La Fondazione CRT ha avviato “Presìdi di bellezza. Luoghi rigenerati, comunità che crescono”, un programma di durata triennale con un investimento di 5,9 milioni di euro, in collaborazione con il Sermig e i Salesiani. L’iniziativa riguarda Torino e Avigliana e utilizza la rigenerazione degli spazi come strumento per contrastare la povertà educativa. La presentazione del 10 settembre 2026 a Torino ha illustrato gli interventi previsti nei quartieri Aurora-Porta Palazzo e Barriera di Milano, e nella Bassa Val di Susa, dove è coinvolto il complesso del Santuario Madonna dei Laghi di Avigliana.
Il programma concentra gli interventi su aree caratterizzate da fragilità sociali. A Torino, la Fondazione CRT lavora con il Sermig e l'Oratorio Maria Regina della Pace alla riqualificazione di diversi spazi nei quartieri Aurora e Barriera di Milano, compreso l’ex Cinema Lanteri. Le strutture sono destinate ad attività educative, culturali, sportive e ricreative rivolte a circa 500 bambini e ragazzi. Sono previsti anche doposcuola, sostegno scolastico, iniziative di protagonismo giovanile, volontariato e servizi di supporto per le famiglie più fragili.
Gli interventi tra Avigliana e Torino
Ad Avigliana, il progetto prevede la riqualificazione del complesso del Santuario Madonna dei Laghi e della Casa per Ferie, destinati a diventare un polo educativo e comunitario.
Il progetto “Costellazioni” mette in rete le esperienze dei Centri Salesiani piemontesi con laboratori, attività per le scuole, soggiorni, orientamento e formazione degli educatori.
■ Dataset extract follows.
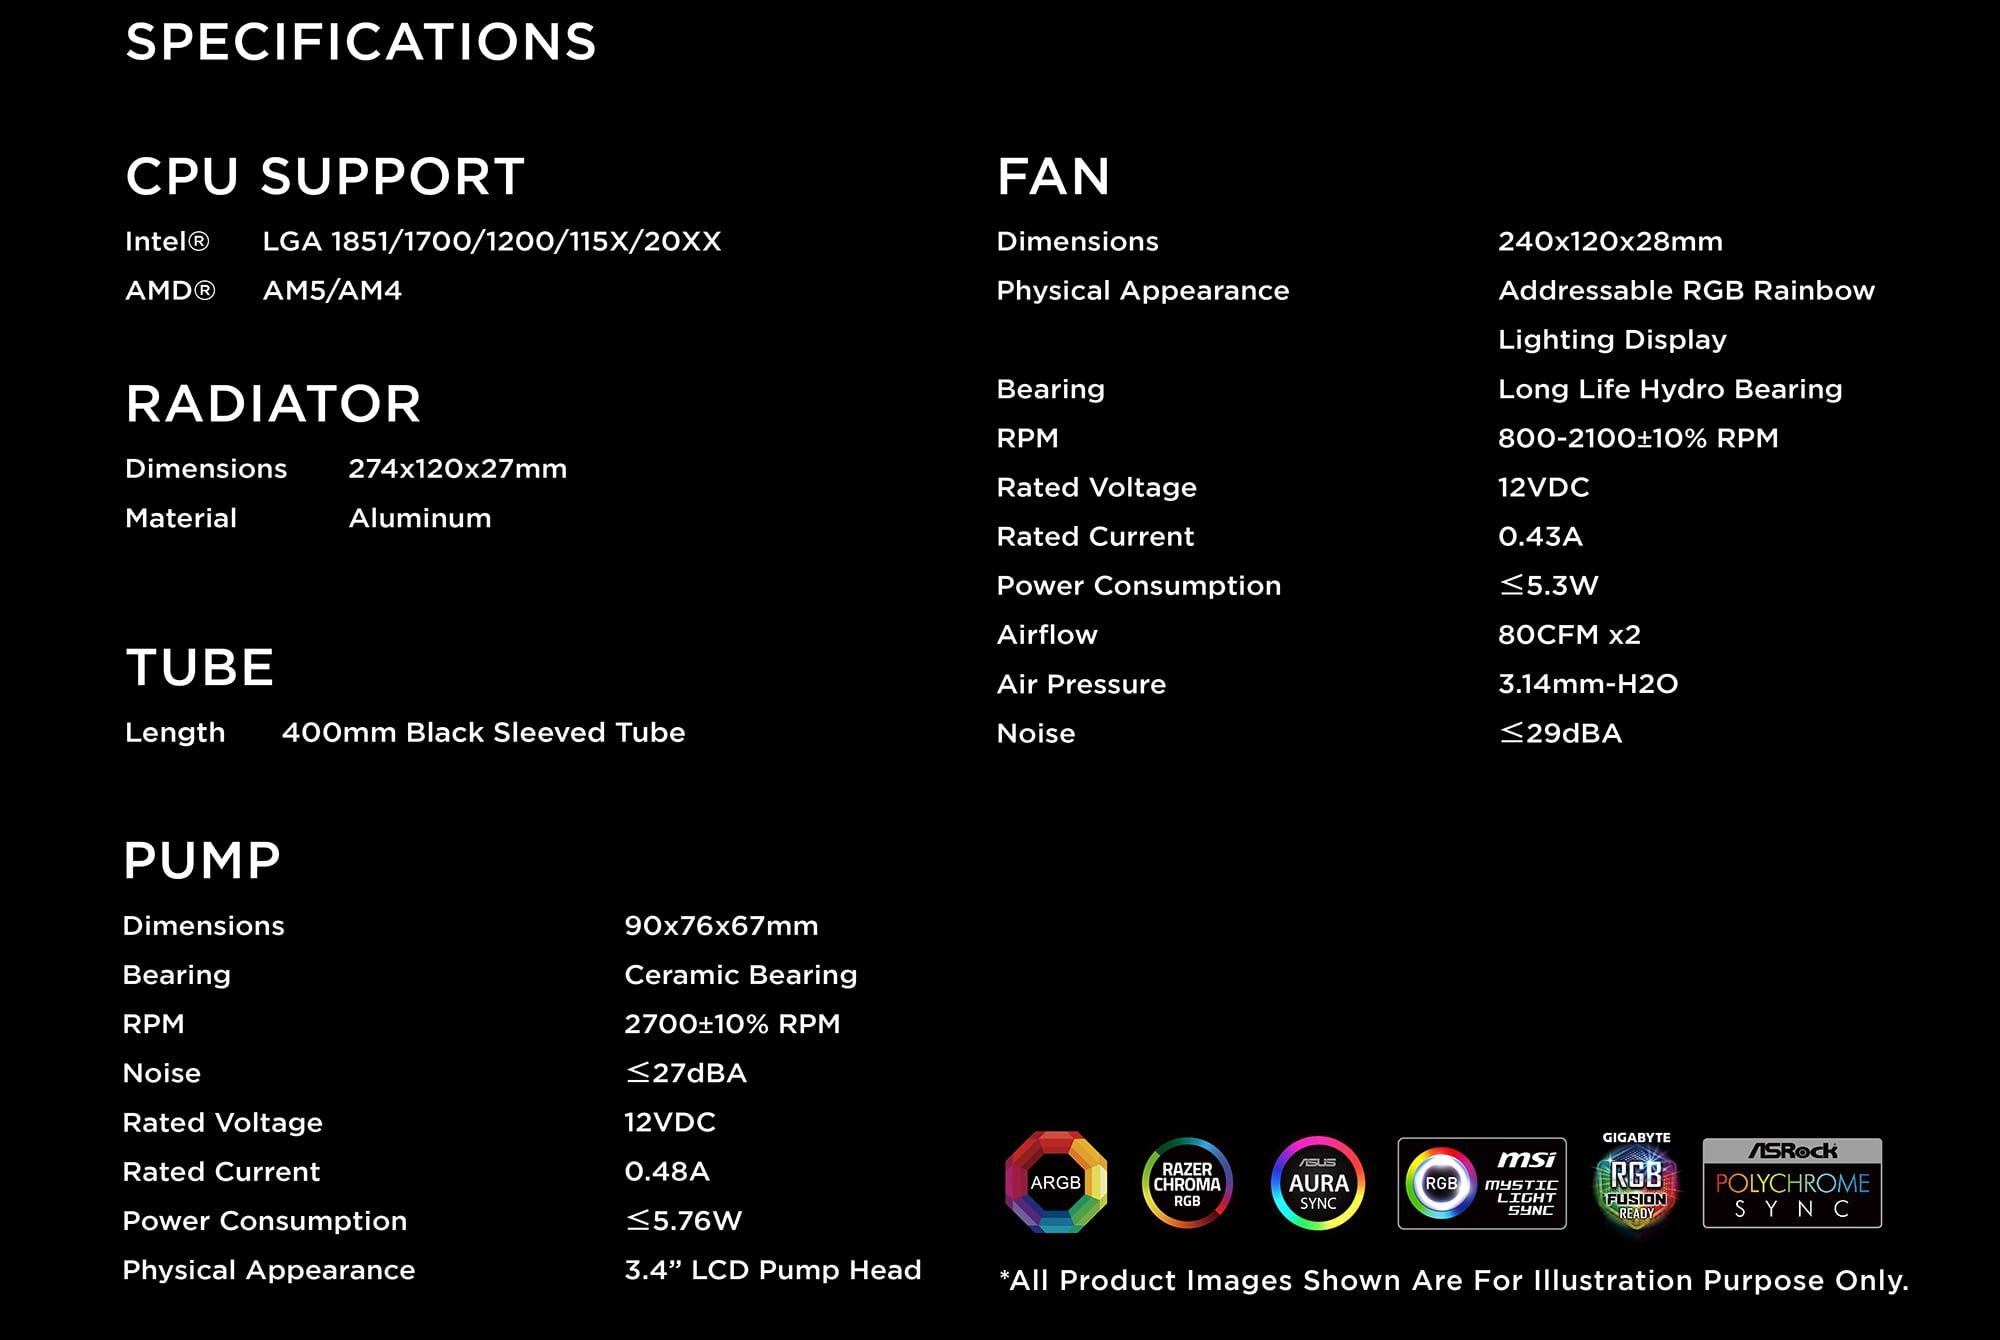Click the ASUS Aura Sync logo
The height and width of the screenshot is (1340, 2000).
coord(1318,1183)
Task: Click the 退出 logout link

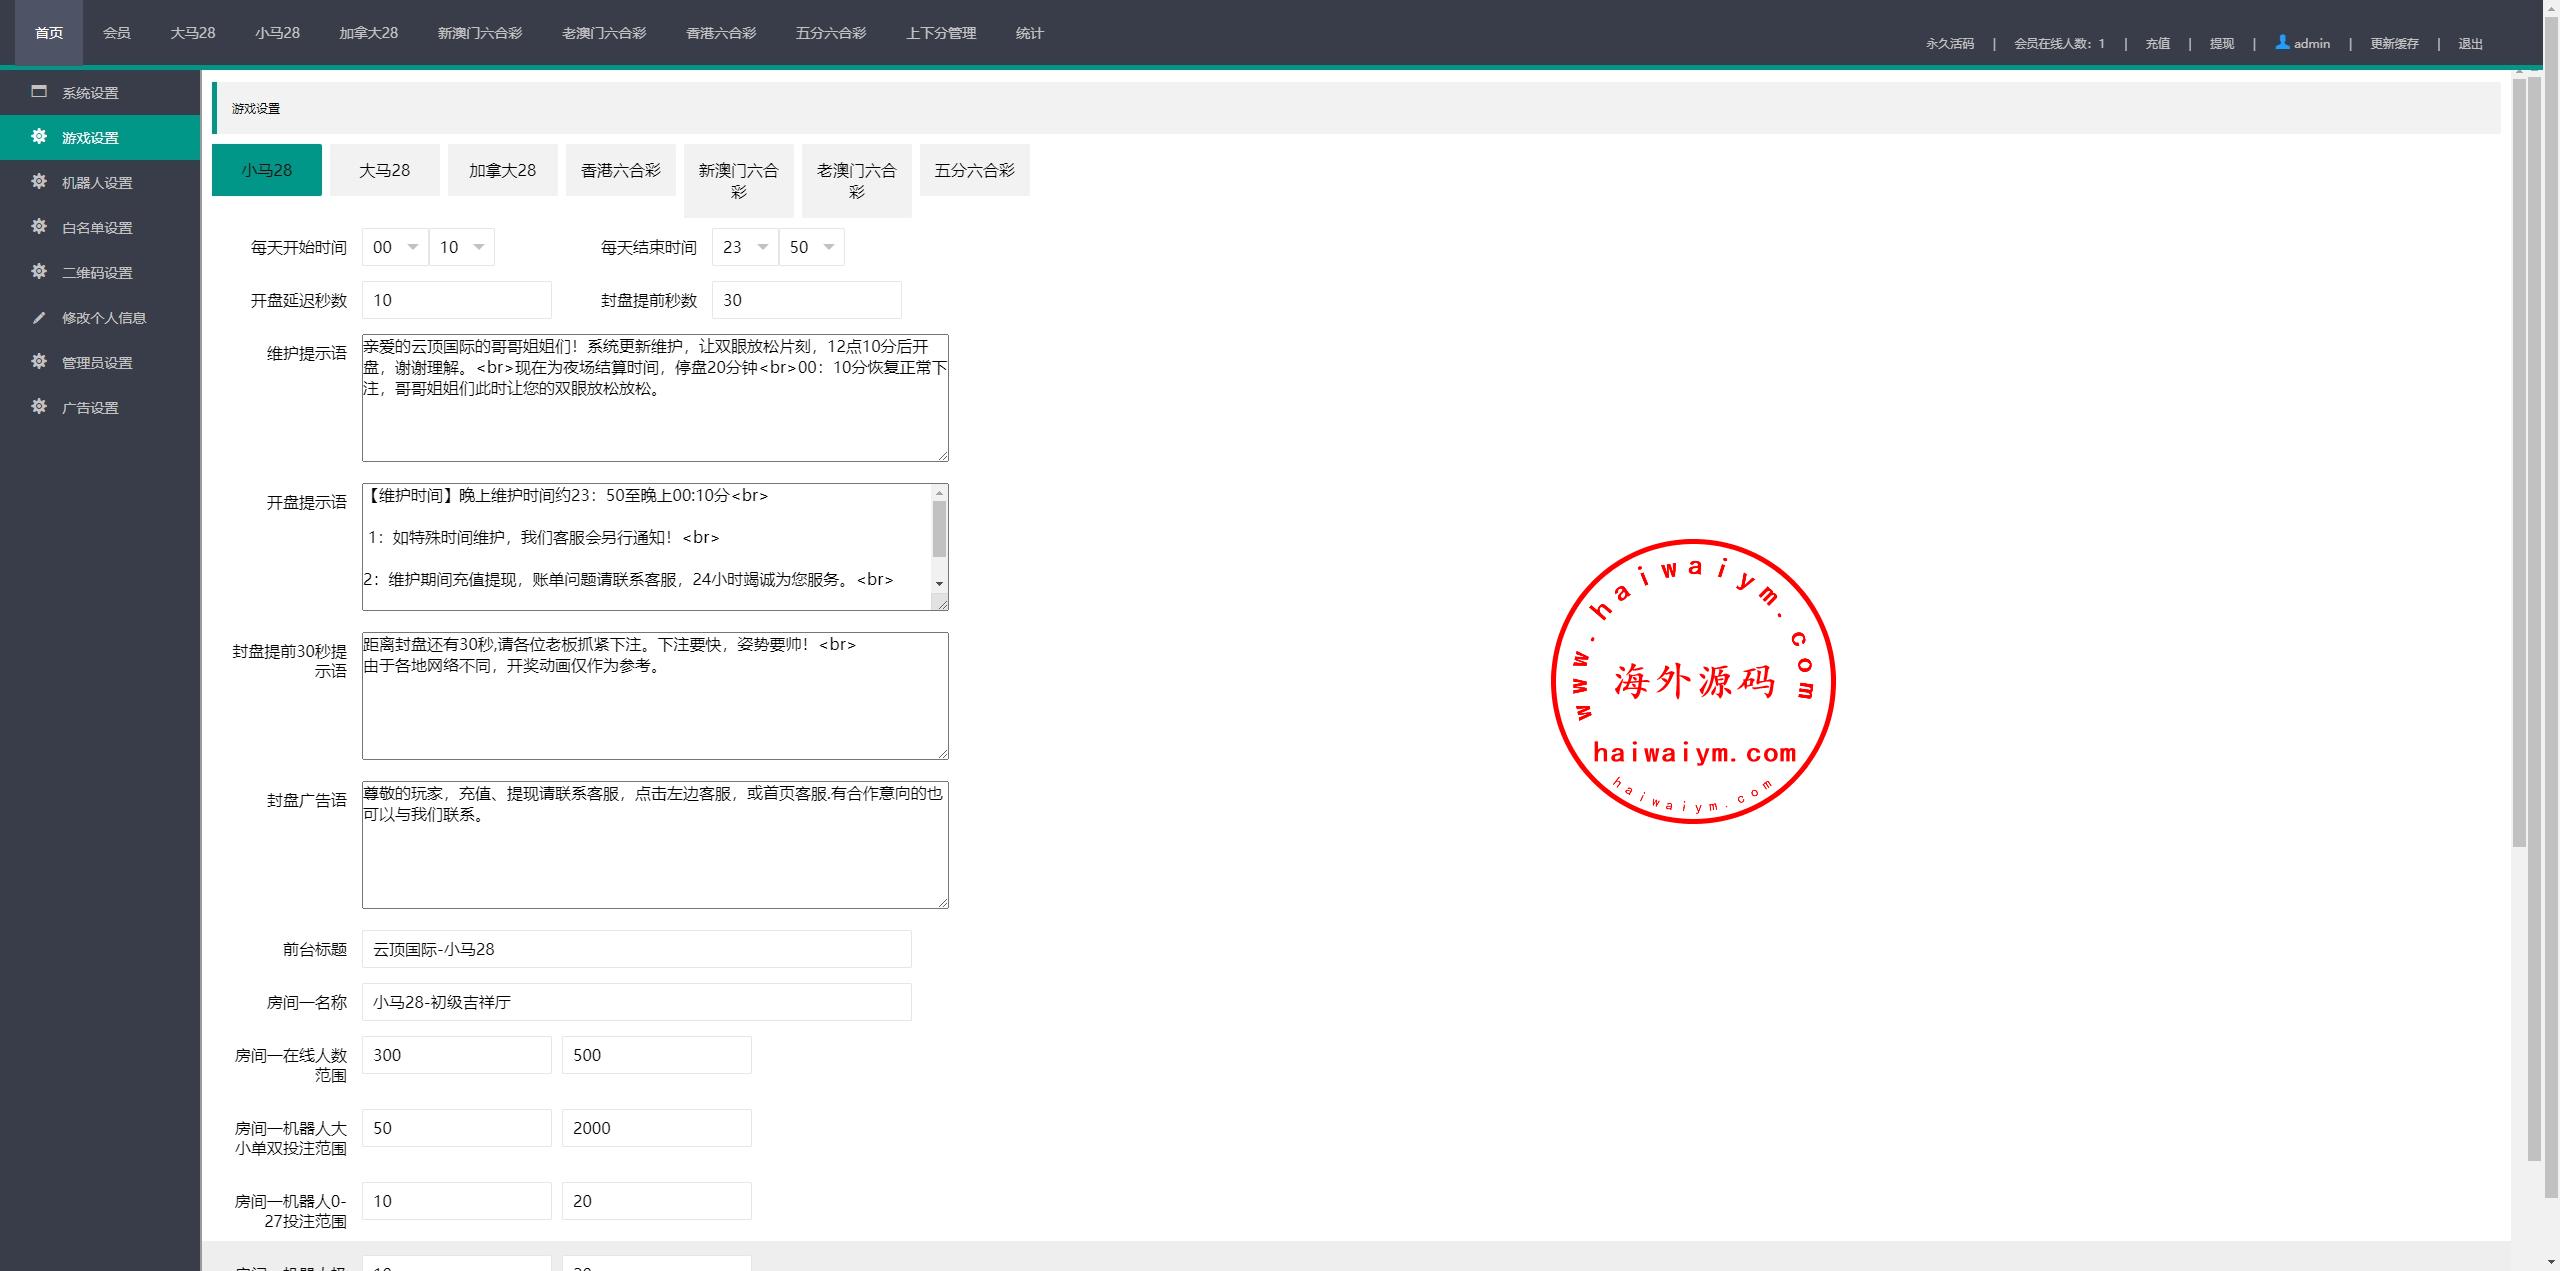Action: click(2470, 43)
L’intervento coinvolge oltre 6.000 beneficiari tra giovani, famiglie, docenti e comunità locali.
Gli spazi interessati dal programma sono pensati anche per l’apertura alla cittadinanza e alle associazioni del territorio. La presidente della Fondazione CRT, Anna Maria Poggi, ha legato il progetto al tema degli ambienti educativi: “La bellezza non è un elemento accessorio: favorisce l'apprendimento, rafforza il senso di appartenenza e restituisce fiducia nel futuro”. Rosanna Tabasso, responsabile del Sermig, ha indicato il lavoro nei quartieri attraverso un richiamo alle difficoltà presenti: “difficoltà e contraddizioni non mancano, ma siamo testimoni di un bene possibile”. Per i Salesiani, il progetto mira a rafforzare la loro missione educativa e di supporto ai giovani sul territorio.